■ **Your assignment**
The answer must consist of the records, repeated exactly.

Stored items
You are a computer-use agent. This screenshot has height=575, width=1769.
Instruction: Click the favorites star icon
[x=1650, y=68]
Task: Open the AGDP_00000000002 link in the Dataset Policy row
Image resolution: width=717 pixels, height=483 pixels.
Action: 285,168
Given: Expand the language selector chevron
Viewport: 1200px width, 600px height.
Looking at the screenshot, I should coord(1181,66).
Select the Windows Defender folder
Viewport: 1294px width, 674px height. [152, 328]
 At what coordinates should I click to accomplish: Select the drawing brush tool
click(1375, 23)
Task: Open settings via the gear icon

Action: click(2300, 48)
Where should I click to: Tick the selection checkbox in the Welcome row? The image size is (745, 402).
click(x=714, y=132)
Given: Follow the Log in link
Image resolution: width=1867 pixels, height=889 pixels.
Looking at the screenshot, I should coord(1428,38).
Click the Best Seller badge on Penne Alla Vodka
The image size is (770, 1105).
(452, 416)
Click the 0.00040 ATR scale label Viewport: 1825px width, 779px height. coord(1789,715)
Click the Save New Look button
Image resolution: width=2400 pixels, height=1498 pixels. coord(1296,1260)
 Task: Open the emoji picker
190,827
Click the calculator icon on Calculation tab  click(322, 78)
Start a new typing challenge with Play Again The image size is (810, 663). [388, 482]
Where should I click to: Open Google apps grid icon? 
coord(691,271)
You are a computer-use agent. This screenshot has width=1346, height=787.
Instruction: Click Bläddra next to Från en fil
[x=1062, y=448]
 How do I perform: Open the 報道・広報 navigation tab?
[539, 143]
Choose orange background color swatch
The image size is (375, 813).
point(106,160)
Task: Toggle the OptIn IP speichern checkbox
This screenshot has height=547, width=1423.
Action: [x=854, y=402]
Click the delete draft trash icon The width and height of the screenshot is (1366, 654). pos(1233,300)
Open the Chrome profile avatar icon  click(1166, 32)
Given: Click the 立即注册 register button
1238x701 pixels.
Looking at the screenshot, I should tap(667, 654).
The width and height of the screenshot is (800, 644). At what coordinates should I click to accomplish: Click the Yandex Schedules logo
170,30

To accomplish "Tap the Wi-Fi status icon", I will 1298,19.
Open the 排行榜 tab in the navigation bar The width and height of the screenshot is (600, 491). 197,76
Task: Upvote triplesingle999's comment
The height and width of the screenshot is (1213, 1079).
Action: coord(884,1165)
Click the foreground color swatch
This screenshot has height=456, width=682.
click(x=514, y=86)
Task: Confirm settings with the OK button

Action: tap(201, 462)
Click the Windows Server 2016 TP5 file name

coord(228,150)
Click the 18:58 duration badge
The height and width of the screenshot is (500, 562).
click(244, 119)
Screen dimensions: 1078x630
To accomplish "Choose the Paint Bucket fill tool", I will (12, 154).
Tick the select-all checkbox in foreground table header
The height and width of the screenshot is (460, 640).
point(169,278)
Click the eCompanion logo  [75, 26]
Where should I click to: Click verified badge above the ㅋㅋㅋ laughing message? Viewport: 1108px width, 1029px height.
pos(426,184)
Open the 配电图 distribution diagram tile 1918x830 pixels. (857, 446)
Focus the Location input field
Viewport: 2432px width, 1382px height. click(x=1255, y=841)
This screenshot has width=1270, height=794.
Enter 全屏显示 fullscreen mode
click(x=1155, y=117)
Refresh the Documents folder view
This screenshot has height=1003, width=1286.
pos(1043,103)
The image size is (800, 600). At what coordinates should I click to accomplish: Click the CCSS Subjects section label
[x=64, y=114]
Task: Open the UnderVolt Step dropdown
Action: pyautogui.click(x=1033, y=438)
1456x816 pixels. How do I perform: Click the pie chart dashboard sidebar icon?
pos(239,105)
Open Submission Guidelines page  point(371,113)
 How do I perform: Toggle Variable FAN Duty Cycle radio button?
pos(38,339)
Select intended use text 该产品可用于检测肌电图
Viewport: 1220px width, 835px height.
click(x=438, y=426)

■ **Answer area**
You are a computer-use agent. This screenshot has height=575, width=1769.
Instruction: Click the favorites star icon
[x=1650, y=68]
Task: Open the AGDP_00000000002 link in the Dataset Policy row
Image resolution: width=717 pixels, height=483 pixels.
Action: 285,168
Given: Expand the language selector chevron
Viewport: 1200px width, 600px height.
Looking at the screenshot, I should coord(1181,66).
Select the Windows Defender folder
Viewport: 1294px width, 674px height. [152, 328]
 At what coordinates should I click to accomplish: Select the drawing brush tool
click(1375, 23)
Task: Open settings via the gear icon

Action: click(2300, 48)
Where should I click to: Tick the selection checkbox in the Welcome row? The image size is (745, 402).
click(x=714, y=132)
Given: Follow the Log in link
Image resolution: width=1867 pixels, height=889 pixels.
Looking at the screenshot, I should coord(1428,38).
Click the Best Seller badge on Penne Alla Vodka
The image size is (770, 1105).
(452, 416)
Click the 0.00040 ATR scale label Viewport: 1825px width, 779px height. coord(1789,715)
Click the Save New Look button
Image resolution: width=2400 pixels, height=1498 pixels. coord(1296,1260)
 Task: Open the emoji picker
190,827
Click the calculator icon on Calculation tab  click(322, 78)
Start a new typing challenge with Play Again The image size is (810, 663). [388, 482]
Where should I click to: Open Google apps grid icon? 
coord(691,271)
You are a computer-use agent. This screenshot has width=1346, height=787.
Instruction: Click Bläddra next to Från en fil
[x=1062, y=448]
 How do I perform: Open the 報道・広報 navigation tab?
[539, 143]
Choose orange background color swatch
The image size is (375, 813).
point(106,160)
Task: Toggle the OptIn IP speichern checkbox
This screenshot has height=547, width=1423.
Action: [x=854, y=402]
Click the delete draft trash icon The width and height of the screenshot is (1366, 654). pos(1233,300)
Open the Chrome profile avatar icon  click(1166, 32)
Given: Click the 立即注册 register button
1238x701 pixels.
Looking at the screenshot, I should tap(667, 654).
The width and height of the screenshot is (800, 644). At what coordinates should I click to accomplish: Click the Yandex Schedules logo
170,30

To accomplish "Tap the Wi-Fi status icon", I will 1298,19.
Open the 排行榜 tab in the navigation bar The width and height of the screenshot is (600, 491). 197,76
Task: Upvote triplesingle999's comment
The height and width of the screenshot is (1213, 1079).
Action: coord(884,1165)
Click the foreground color swatch
This screenshot has height=456, width=682.
click(x=514, y=86)
Task: Confirm settings with the OK button

Action: tap(201, 462)
Click the Windows Server 2016 TP5 file name

coord(228,150)
Click the 18:58 duration badge
The height and width of the screenshot is (500, 562).
click(244, 119)
Screen dimensions: 1078x630
To accomplish "Choose the Paint Bucket fill tool", I will (12, 154).
Tick the select-all checkbox in foreground table header
The height and width of the screenshot is (460, 640).
point(169,278)
Click the eCompanion logo  [75, 26]
Where should I click to: Click verified badge above the ㅋㅋㅋ laughing message? Viewport: 1108px width, 1029px height.
pos(426,184)
Open the 配电图 distribution diagram tile 1918x830 pixels. (857, 446)
Focus the Location input field
Viewport: 2432px width, 1382px height. click(x=1255, y=841)
This screenshot has width=1270, height=794.
Enter 全屏显示 fullscreen mode
click(x=1155, y=117)
Refresh the Documents folder view
This screenshot has height=1003, width=1286.
pos(1043,103)
The image size is (800, 600). At what coordinates should I click to accomplish: Click the CCSS Subjects section label
[x=64, y=114]
Task: Open the UnderVolt Step dropdown
Action: pyautogui.click(x=1033, y=438)
1456x816 pixels. How do I perform: Click the pie chart dashboard sidebar icon?
pos(239,105)
Open Submission Guidelines page  point(371,113)
 How do I perform: Toggle Variable FAN Duty Cycle radio button?
pos(38,339)
Select intended use text 该产品可用于检测肌电图
Viewport: 1220px width, 835px height.
click(x=438, y=426)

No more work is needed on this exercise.